“Dedico más tiempo a
pensar en cómo orientar el reportaje para no molestar a nadie que a escribirlo.
Pero es que no quiero que se quejen al jefe y quedarme sin esta colaboración
porque necesito el dinero”.
Esta frase es real y no se la escuchado a algún periodista en un viaje por Eritrea,
Turkmenistán y Corea del Norte. Fue hace unas pocas semanas, en un bar del
centro de Madrid, en este país nuestro que se enorgullece de contar con una prensa libre.
La
brutal crisis económica azota a todos los sectores de
actividad y la prensa, que vive su vía
crucis particular, no iba a ser menos. El panorama mediático es sombrío y es iluso pensar
que se podrán solucionar los problemas sólo con despidos
masivos de periodistas, la detención de los responsables de plataformas
digitales piratas o las pequeñas
victorias en la lucha de los editores contra Google.
La
situación es tan mala y tan nefastas las perspectivas que, hasta desde posiciones
identificadas con el liberalismo
económico, se pide dinero público para la prensa. Estos “subsidios
públicos para la democracia” forman parte de la tradición del periodismo
pero no serían fáciles de entender para un país poco aficionado a la lectura de prensa y en el que la población, día tras día,
asiste a nuevos recortes en servicios como la educación o la sanidad.
Quizás
por ello, el gobierno central hace oídos sordos a las propuestas
de los editores y toma decisiones
justificadas en la necesaria austeridad que no pueden ser compensadas por otras ayudas
públicas como las suscripciones
institucionales o subvenciones
autónomicas.
La
experiencia de un país como Francia, ejemplo de fuertes ayudas a la
prensa, tampoco anima a tomar una decisión de estas características. A pesar
del plan anunciado por Sarkozy en el año 2009, con ayudas de 600 millones de
euros en tres años, los lectores dan la espalda a los periódicos y éstos van
cayendo como
fichas de dominó .
Por
si fuera poco, es difícil creer que una mayor dependencia de los gobiernos puede
contribuir a mejorar la calidad de la información cuando la sombra
del clientelismo político sobrevuela el ejercicio del periodismo. Y es inevitable
que así sea después de contemplar -por tomar
un ejemplo reciente- las portadas que algunos medios de tirada nacional dedicaron
–mejor dicho, no dedicaron- a la multimillonaria ayuda
pública a Bankia.
Causaba
perplejidad comparar esas portadas
con el tratamiento que la misma noticia recibió en medios
extranjeros. Quizás fuera más importante el acontecimiento deportivo del día
o tal vez pesaron más las razones políticas y publicitarias que
las periodísticas a la hora de tomar esa decisión editorial.

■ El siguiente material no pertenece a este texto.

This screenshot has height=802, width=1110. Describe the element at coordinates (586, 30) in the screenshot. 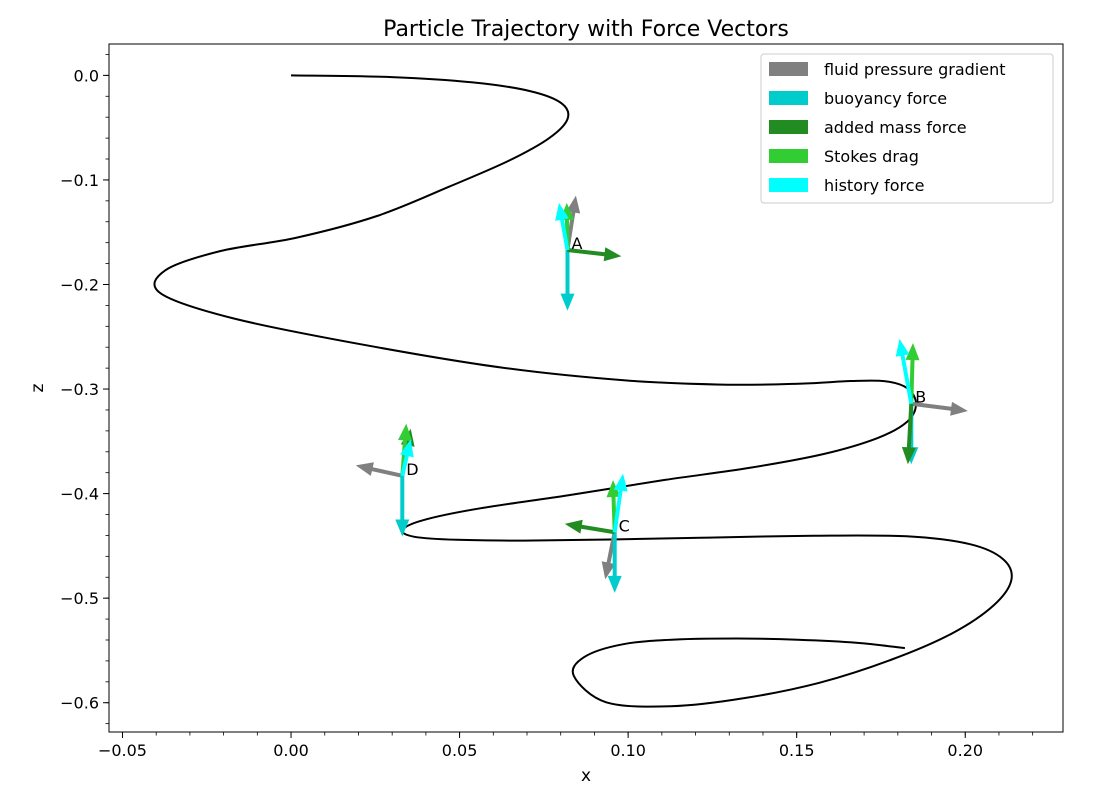

I see `chart-title: Particle Trajectory with Force Vectors` at that location.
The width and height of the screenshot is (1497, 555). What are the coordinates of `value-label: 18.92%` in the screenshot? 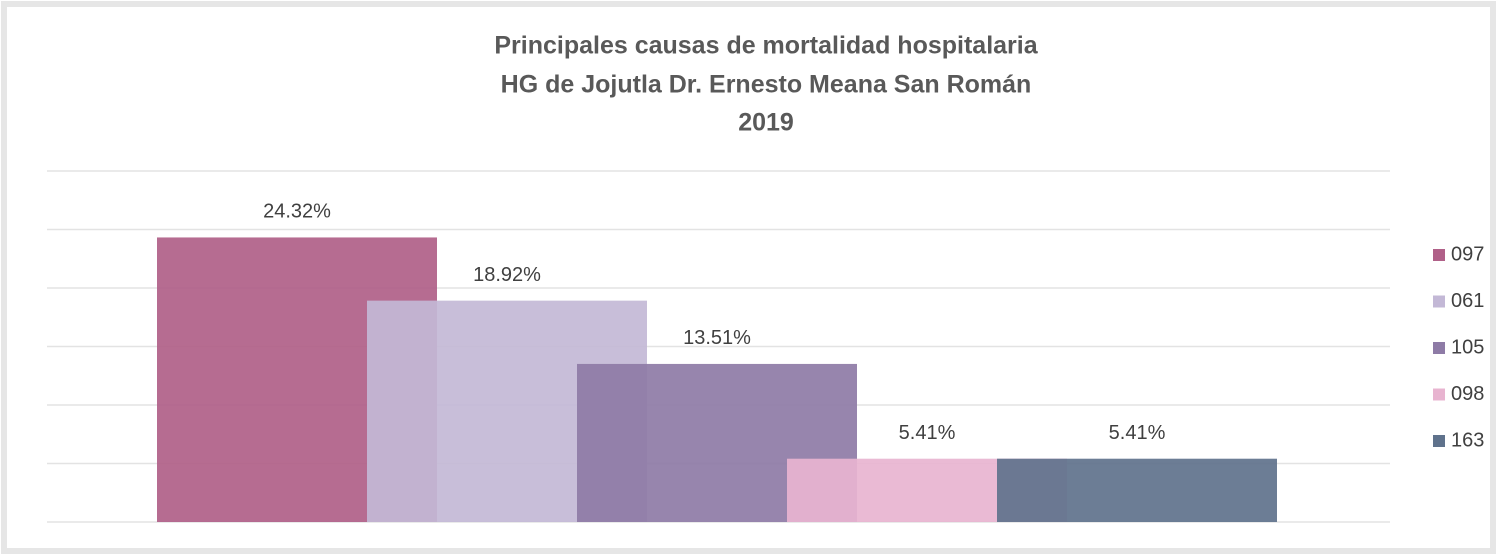 It's located at (507, 275).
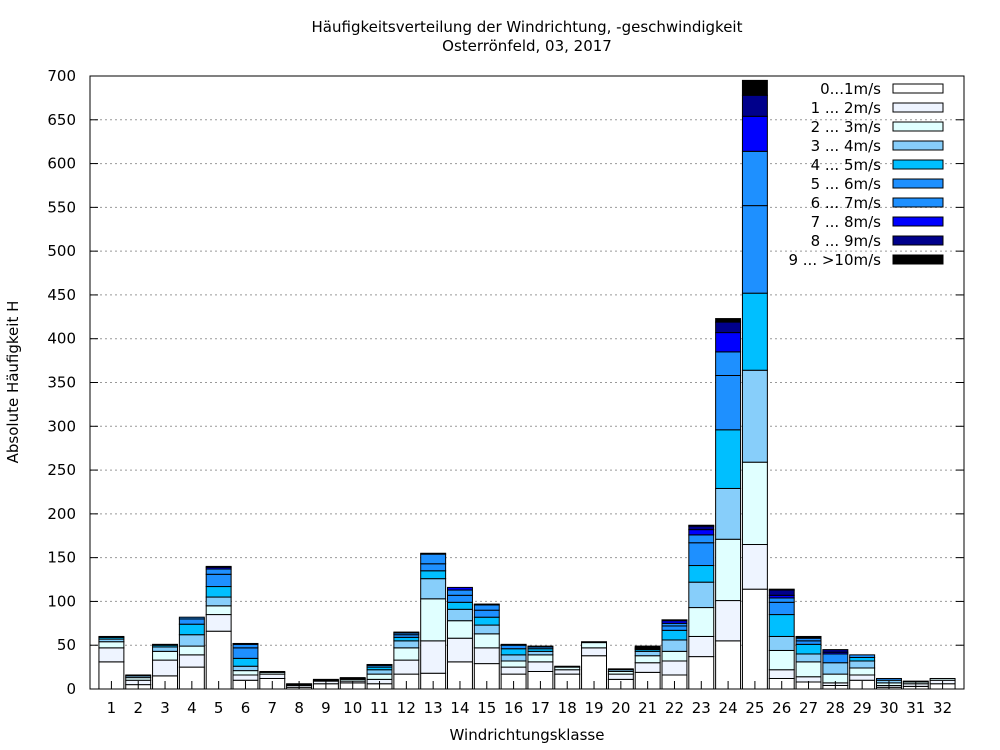 The image size is (1000, 750). I want to click on x-tick-label: 23, so click(702, 708).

El caso es que, cuando se dispone a redactar un artículo, el
periodista está sometido hoy a una presión que, a duras penas, deja resquicio para
la independencia y el adecuado desempeño profesional. Y es la libertad a la
hora de ejercer el periodismo el elemento de partida que puede dar sentido a la
relación entre calidad de información, número de lectores e inversión
publicitaria.
Quizás sea tarde ya para los periódicos y no lleguen, tal como los conocemos, a ese año 2043 en el que la última rotativa dejará de imprimir el último diario para el último lector de diarios según vaticinó Philip Meyer, en su libro "Vanishing Newspaper".
Y
también es posible que, entre todos, estemos contribuyendo al fin prematuro de un
tiempo en el que, con sus límites y contradicciones, la prensa se erigía como
un sólido contrapoder que articulaba el debate público y proporcionaba valiosas
pistas para interpretar la realidad.
Una
prensa libre que podría jugar un importante papel para salir del atolladero en
el que nos hallamos, en un tiempo en el que la razón de estado parece sometida
a la sinrazón de la especulación financiera cuando no del puro latrocinio.